• [WORK INSTRUCTION 1]:
Answer these questions about the passage on a hard day:
(a) What age does the writer compare these feelings to?
(b) What word does the writer imagine shooting off, and in what style?
(c) What way of living does the writer say makes it easier to put things in their boxes?
• [WORK INSTRUCTION 2]:
Echo the rows from the line with "Locate an element" through the end of the rows, leaving out the pictures.

═════ GIVEN PASSAGE

Really really hating being an Ass Burger today. The worst feelings in years....like even back when I was 7 years old...the inability to interact...feels like the equivalent.
Not very good, know I will move through it...but haven't had a feeling like this for such a long time, it came as a shock....a real shock. Yes, yes, I know, should not complain, I am lucky, can cope for the most part...just haven't had a major crash for such a long time, it's a bit overwhelming.
Would be funny to go out into the world and start shooting off the F word everytime I felt like it. Tourettes style.
If only the world knew how draining it was to try and interact on their level for the most part....does my head in. I like living in black and white...it's so much easier to put things in their boxes...
Did anything happen that precipitated this, or was it just too much stuff to deal with over the holidays?

══════════
═════ INPUT

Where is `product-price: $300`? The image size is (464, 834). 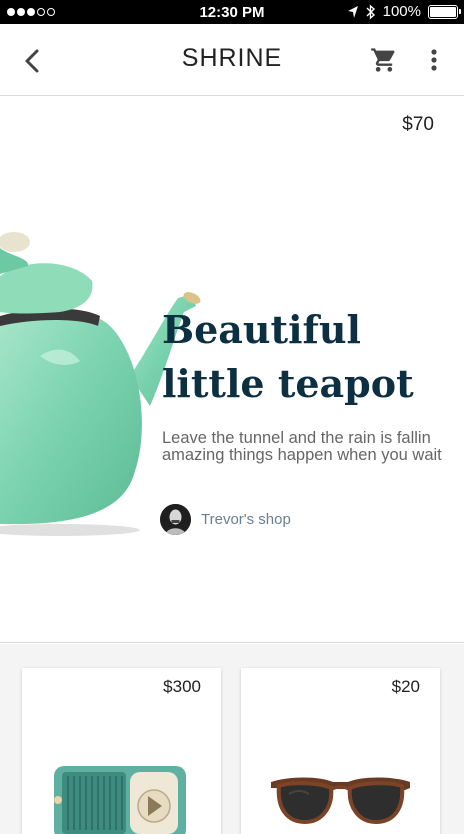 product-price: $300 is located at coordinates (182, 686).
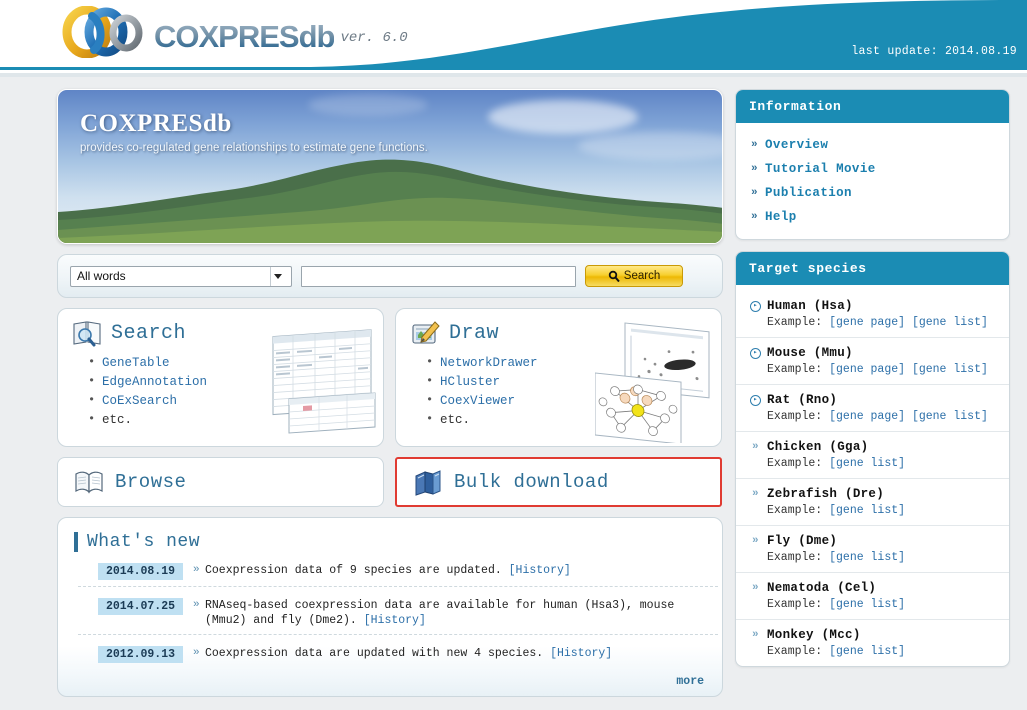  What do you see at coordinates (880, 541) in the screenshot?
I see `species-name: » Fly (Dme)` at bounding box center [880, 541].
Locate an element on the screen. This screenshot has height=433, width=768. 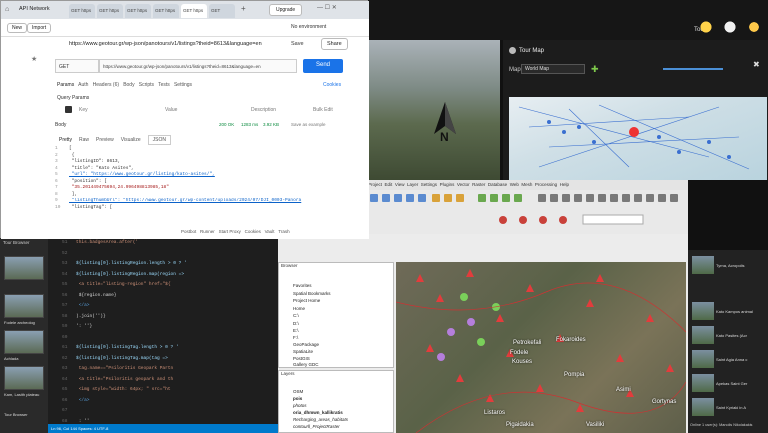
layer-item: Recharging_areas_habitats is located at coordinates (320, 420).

══════════

• [FINAL ANSWER 1]:
(a) 7 years old.
(b) The F word, Tourettes style.
(c) Living in black and white.

• [FINAL ANSWER 2]:
Locate an element on the screen. This screenshot has height=433, width=768. 
layer-item: Recharging_areas_habitats is located at coordinates (320, 420).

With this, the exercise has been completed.